**SET EXERCISE A**
In the code review thread, the comment removed at LoopVectorize.cpp:3396 says that the original scalar type must be maintained in a certain case. Explain what that case is and how the code identifies it.

**SUPPLIED TEXT**
[PATCH] D149903: [VPlan] Replace IR based truncateToMinimalBitwidths with VPlan version.

Thu Nov 16 14:15:43 PST 2023

fhahn added inline comments.

================
Comment at: llvm/lib/Transforms/Vectorize/LoopVectorize.cpp:3396
-    // If the value wasn't vectorized, we must maintain the original scalar
-    // type. The absence of the value from State indicates that it
-    // wasn't vectorized.
----------------
Ayal wrote:
> Retain a comment explaining why replicate recipes are not truncated?
Retained when skipping VPReplicateRecipe.

================
Comment at: llvm/lib/Transforms/Vectorize/LoopVectorize.cpp:3435
-        // considered undefined behavior. So, we can't unconditionally copy
-        // arithmetic wrapping flags to NewI.
-        cast<BinaryOperator>(NewI)->copyIRFlags(I, /*IncludeWrapFlags=*/false);
----------------
Ayal wrote:
> Retain this comment regarding dropping wrapping flags?
Done, thanks!

================
Comment at: llvm/lib/Transforms/Vectorize/LoopVectorize.cpp:3475
-      } else if (isa<LoadInst>(I) || isa<PHINode>(I)) {
-        // Don't do anything with the operands, just extend the result.
-        continue;
----------------
Ayal wrote:
> (If nothing is done to the operands, what is the result extended too?)
It stays the same, there's no extend in that case.

================
Comment at: llvm/lib/Transforms/Vectorize/VPlanTransforms.cpp:883
+    unsigned NewResSizeInBits = MinBWs.lookup(LiveInInst);
+    if (!LiveInInst || !NewResSizeInBits)
+      continue;
----------------
Ayal wrote:
> Suffice to ask `if (!NewResSizeInBits)`?

**RECORDS TO USE**

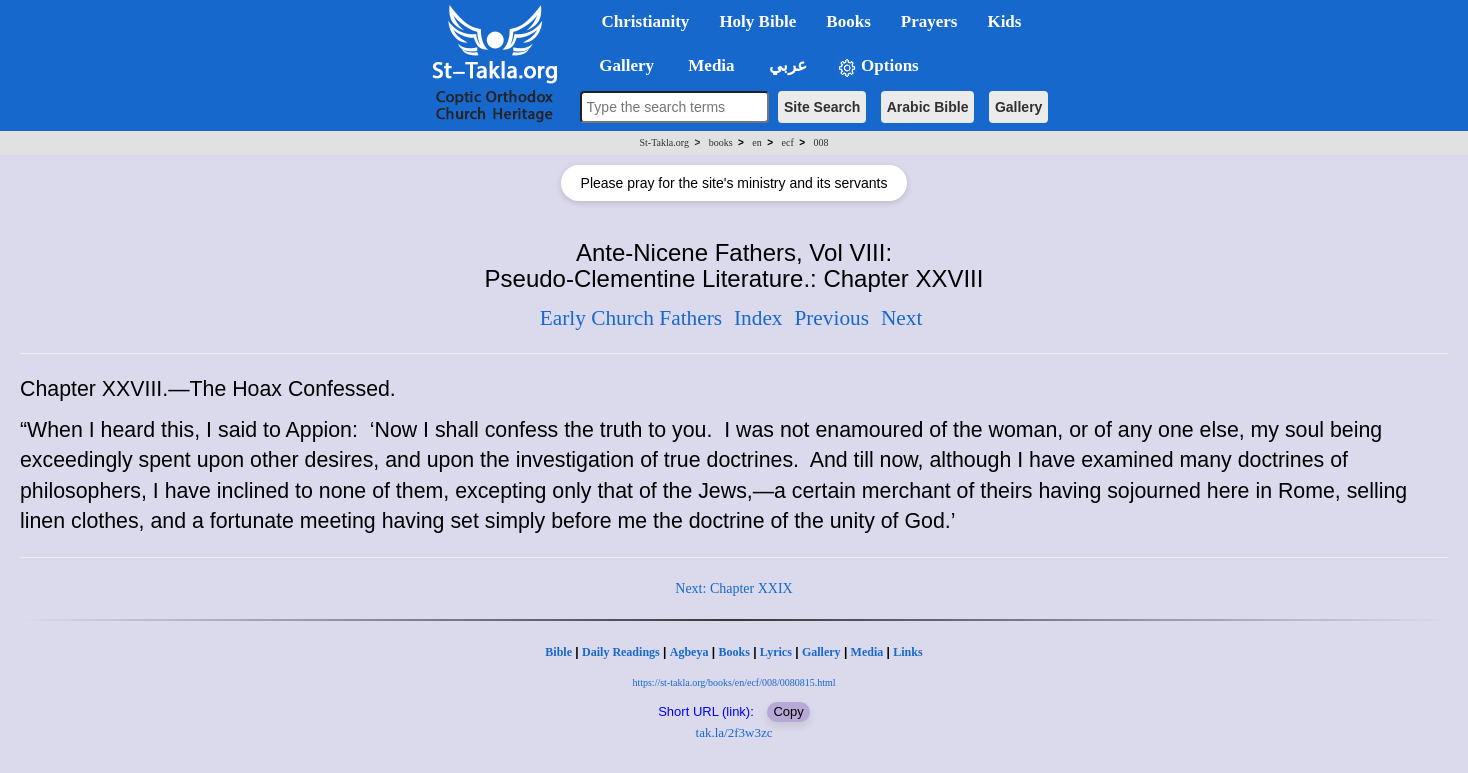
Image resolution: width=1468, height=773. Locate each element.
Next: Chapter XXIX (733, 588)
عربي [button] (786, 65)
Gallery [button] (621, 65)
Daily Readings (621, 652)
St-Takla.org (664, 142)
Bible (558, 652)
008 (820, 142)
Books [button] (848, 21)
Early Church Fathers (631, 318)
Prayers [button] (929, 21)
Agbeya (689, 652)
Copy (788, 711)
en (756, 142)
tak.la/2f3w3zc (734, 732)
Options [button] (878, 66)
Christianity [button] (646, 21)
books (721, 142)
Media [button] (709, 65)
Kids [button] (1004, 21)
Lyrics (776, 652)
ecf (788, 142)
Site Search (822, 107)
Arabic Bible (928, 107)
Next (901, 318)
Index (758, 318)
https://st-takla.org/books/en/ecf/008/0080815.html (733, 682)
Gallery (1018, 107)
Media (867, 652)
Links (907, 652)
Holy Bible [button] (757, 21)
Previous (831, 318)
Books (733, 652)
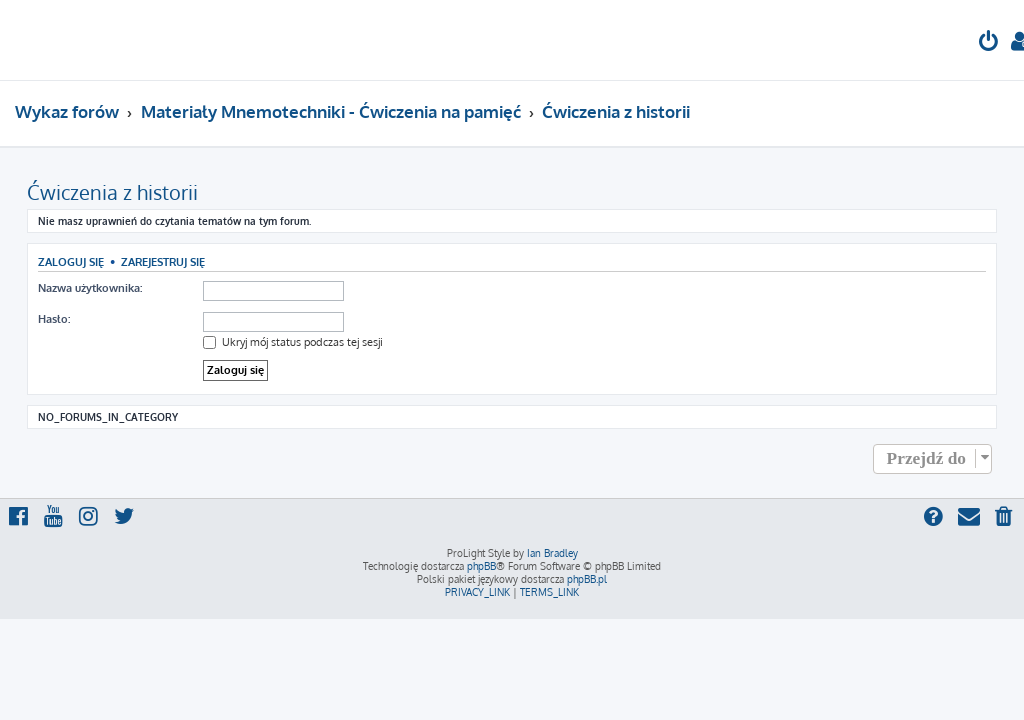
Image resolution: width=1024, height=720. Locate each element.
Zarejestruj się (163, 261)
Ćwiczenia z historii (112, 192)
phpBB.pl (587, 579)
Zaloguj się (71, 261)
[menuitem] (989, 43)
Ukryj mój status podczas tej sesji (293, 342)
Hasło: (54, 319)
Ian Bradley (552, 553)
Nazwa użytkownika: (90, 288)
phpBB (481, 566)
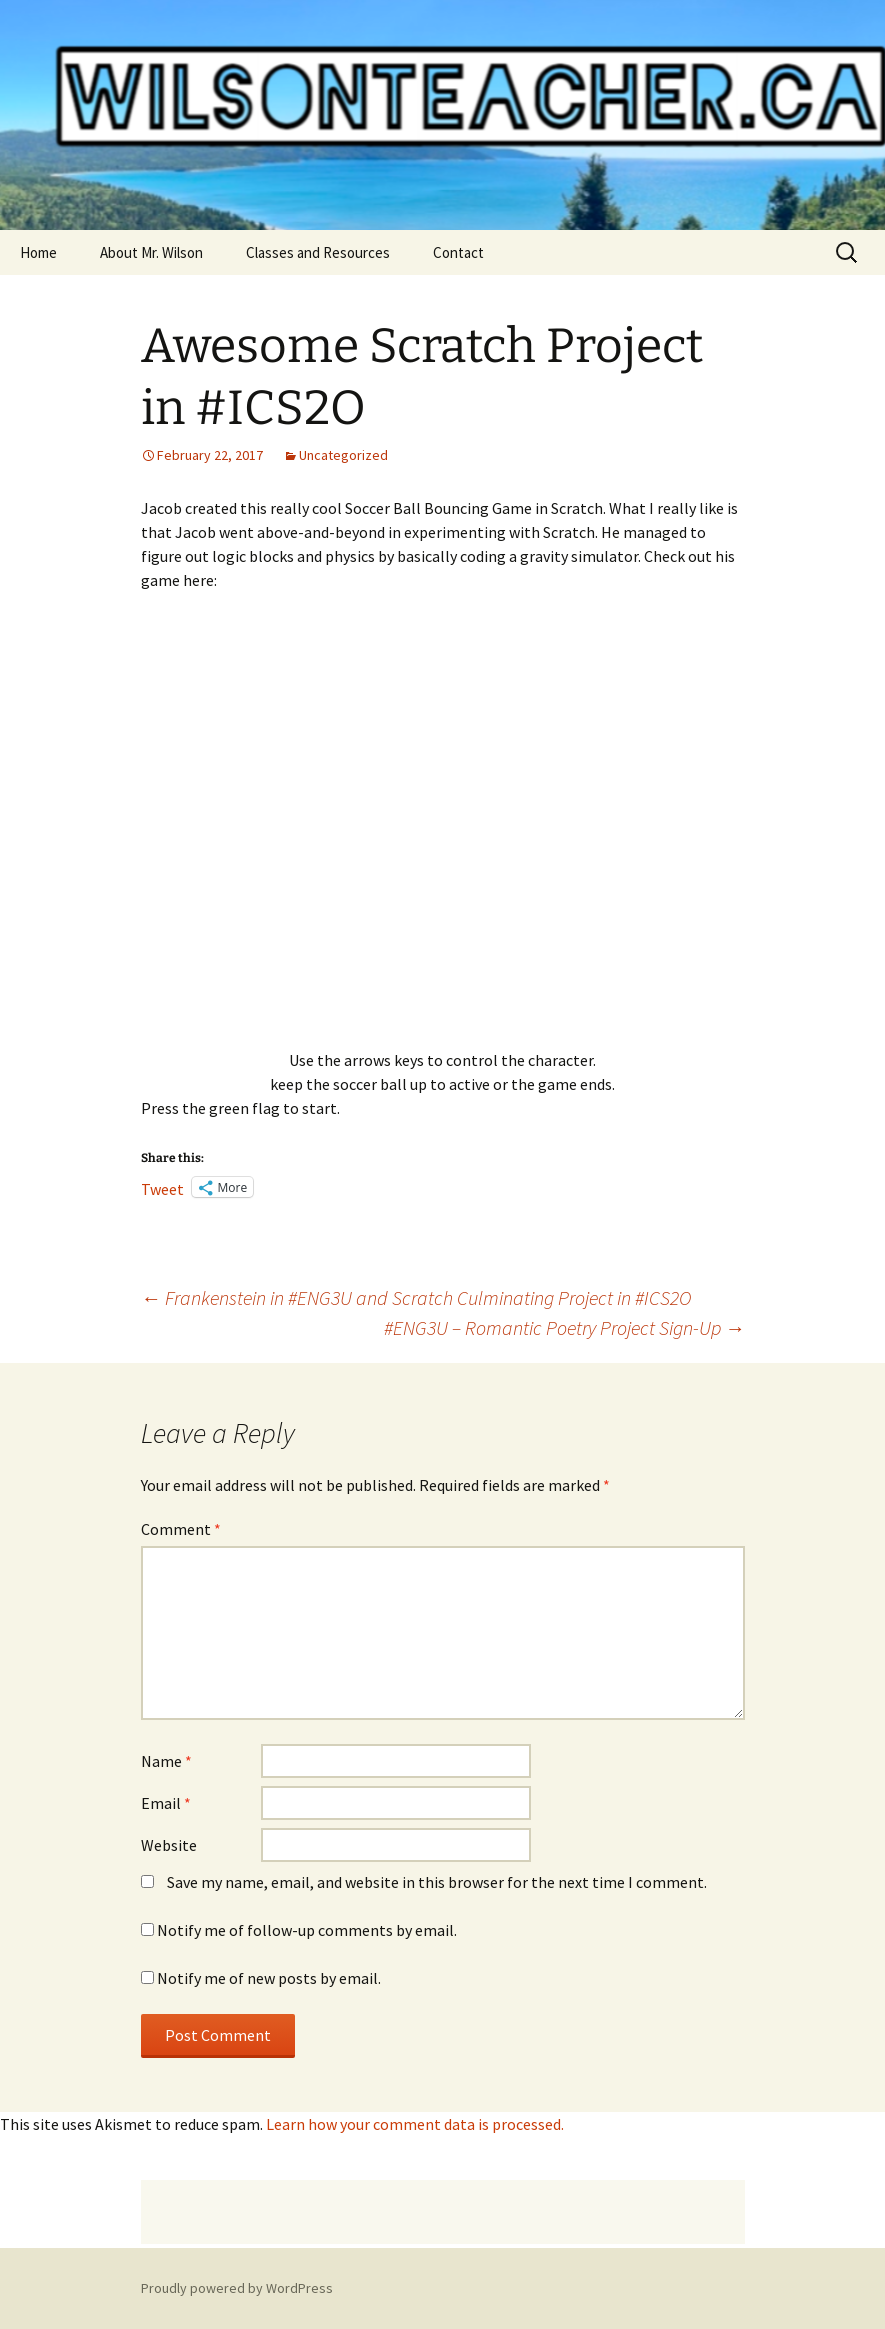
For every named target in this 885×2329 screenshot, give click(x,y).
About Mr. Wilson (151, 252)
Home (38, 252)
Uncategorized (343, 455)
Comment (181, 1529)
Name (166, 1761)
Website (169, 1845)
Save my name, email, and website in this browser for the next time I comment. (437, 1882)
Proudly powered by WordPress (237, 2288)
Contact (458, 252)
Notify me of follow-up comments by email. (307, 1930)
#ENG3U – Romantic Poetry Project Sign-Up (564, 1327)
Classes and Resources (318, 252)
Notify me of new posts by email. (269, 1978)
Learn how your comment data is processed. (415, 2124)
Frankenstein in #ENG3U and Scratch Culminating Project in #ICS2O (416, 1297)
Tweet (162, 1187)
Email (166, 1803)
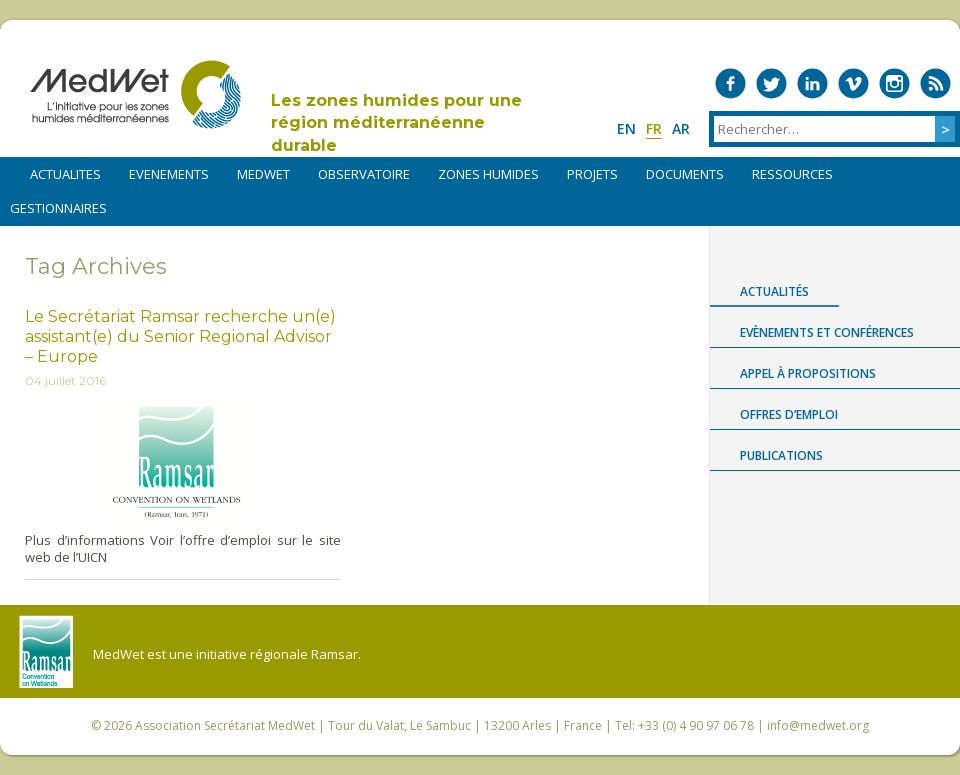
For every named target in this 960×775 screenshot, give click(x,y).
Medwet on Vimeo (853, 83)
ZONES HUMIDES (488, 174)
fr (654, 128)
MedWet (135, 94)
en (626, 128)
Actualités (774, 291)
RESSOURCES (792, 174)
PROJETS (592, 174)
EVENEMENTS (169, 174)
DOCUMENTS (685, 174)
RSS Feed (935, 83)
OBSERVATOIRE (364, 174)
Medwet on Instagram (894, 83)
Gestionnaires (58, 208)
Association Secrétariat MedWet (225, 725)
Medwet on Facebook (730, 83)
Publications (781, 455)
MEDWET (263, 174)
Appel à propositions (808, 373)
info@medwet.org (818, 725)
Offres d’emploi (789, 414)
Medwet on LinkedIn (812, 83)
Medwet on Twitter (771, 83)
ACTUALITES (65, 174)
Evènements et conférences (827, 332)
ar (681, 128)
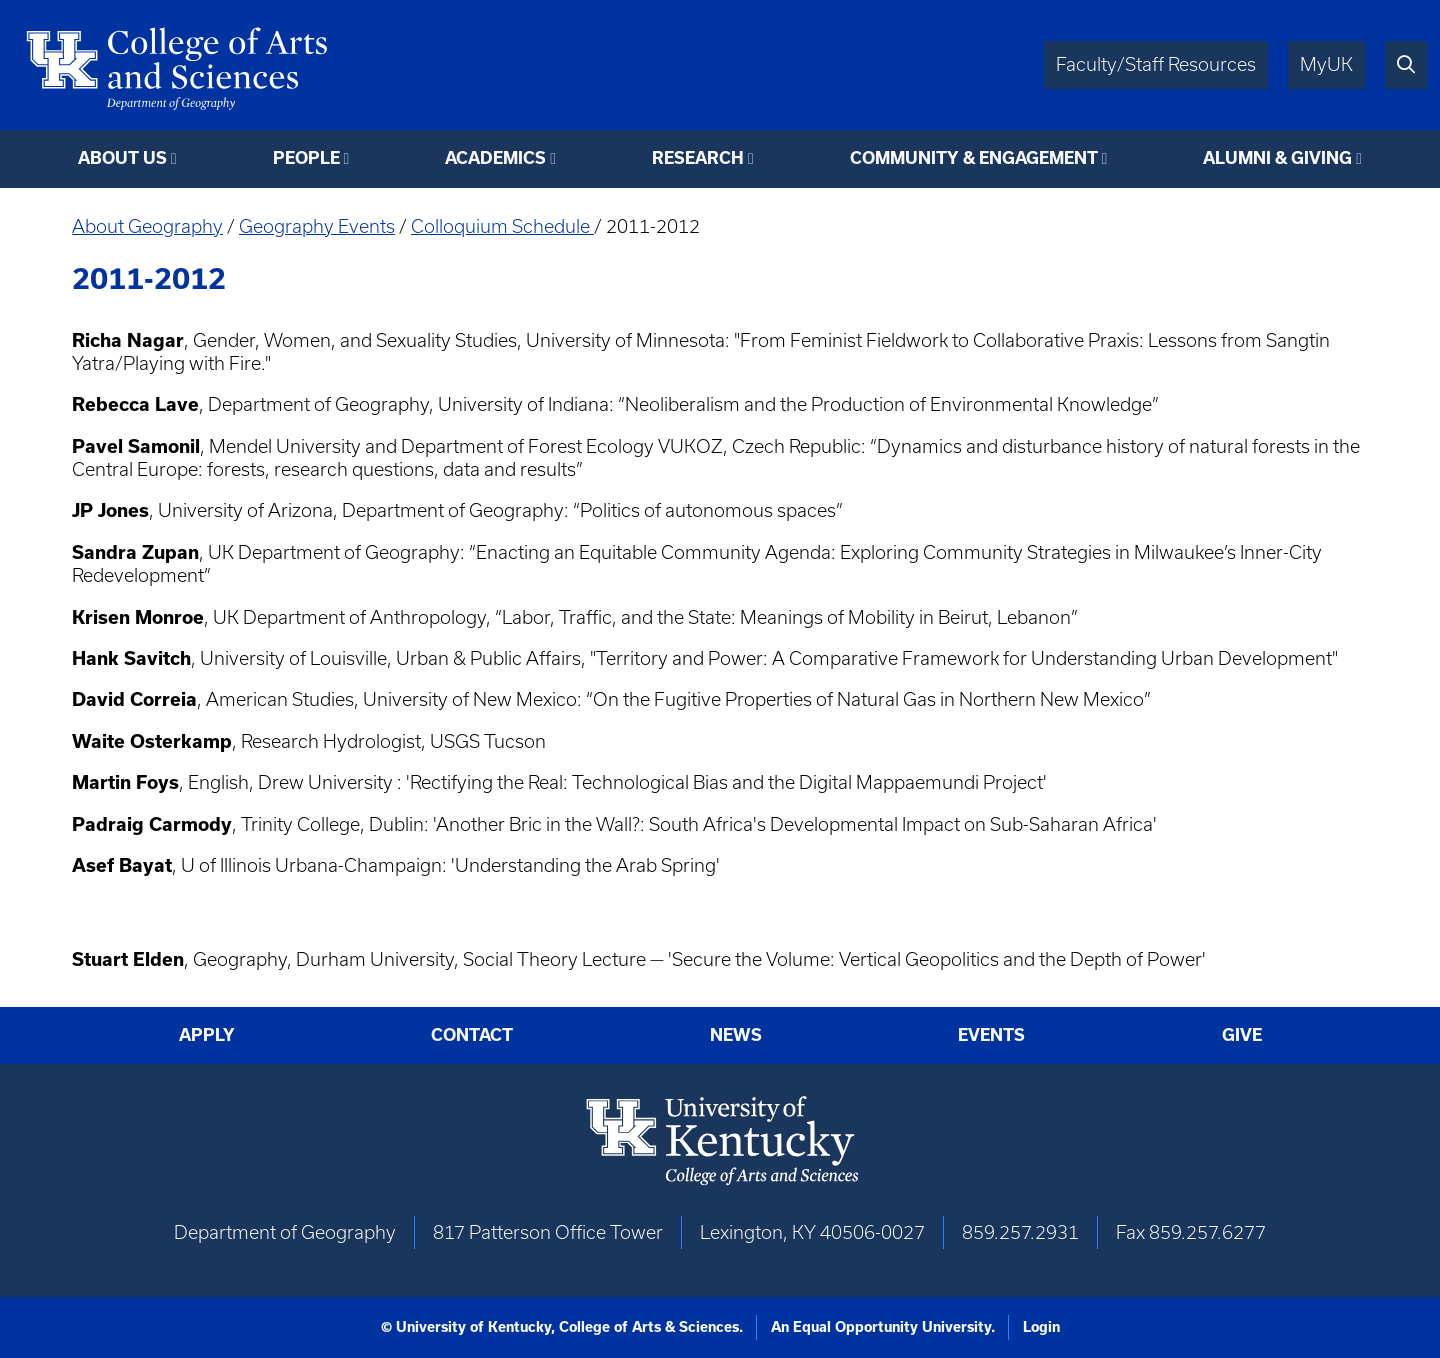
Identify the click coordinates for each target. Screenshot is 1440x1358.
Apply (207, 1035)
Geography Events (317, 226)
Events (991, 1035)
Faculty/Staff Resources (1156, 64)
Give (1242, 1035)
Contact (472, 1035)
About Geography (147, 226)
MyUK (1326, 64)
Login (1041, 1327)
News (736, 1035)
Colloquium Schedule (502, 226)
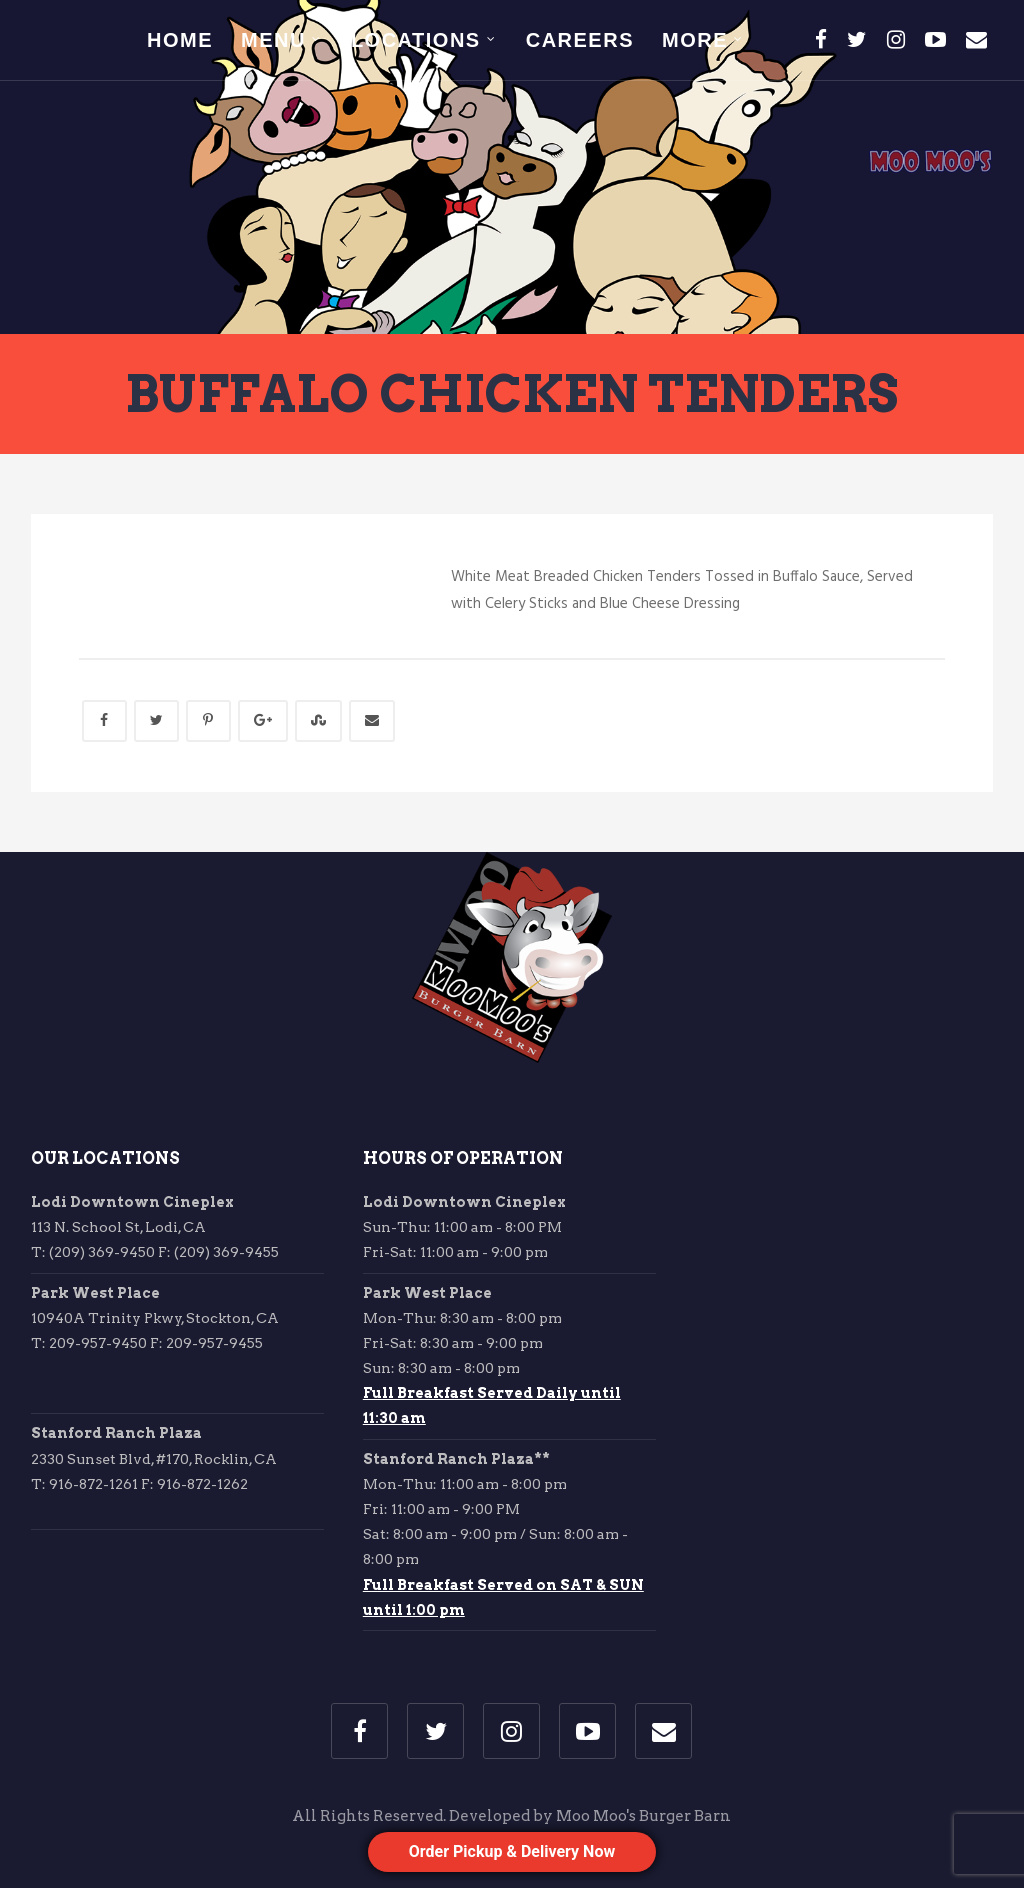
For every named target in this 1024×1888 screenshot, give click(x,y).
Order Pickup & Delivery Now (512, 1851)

**SET EXERCISE B**
Write out the entries again, from the line with "OBSERVATOIRE (364, 174)" to the line with "info@medwet.org (818, 725)", including both of these lines. Multiply every coordinate in the answers by 1.55 and round to whole numbers, rounding halves up.

**WRITTEN RESPONSE A**
The original scalar type must be maintained when the value was not vectorized. The code identifies this case by the absence of the value from State, which indicates that it was not vectorized.

**WRITTEN RESPONSE B**
OBSERVATOIRE (564, 270)
Medwet on Instagram (1386, 129)
Gestionnaires (90, 322)
Association Secrétariat MedWet (349, 1124)
Medwet on Facebook (1132, 129)
Publications (1211, 705)
MEDWET (408, 270)
Appel à propositions (1252, 578)
info@medwet.org (1268, 1124)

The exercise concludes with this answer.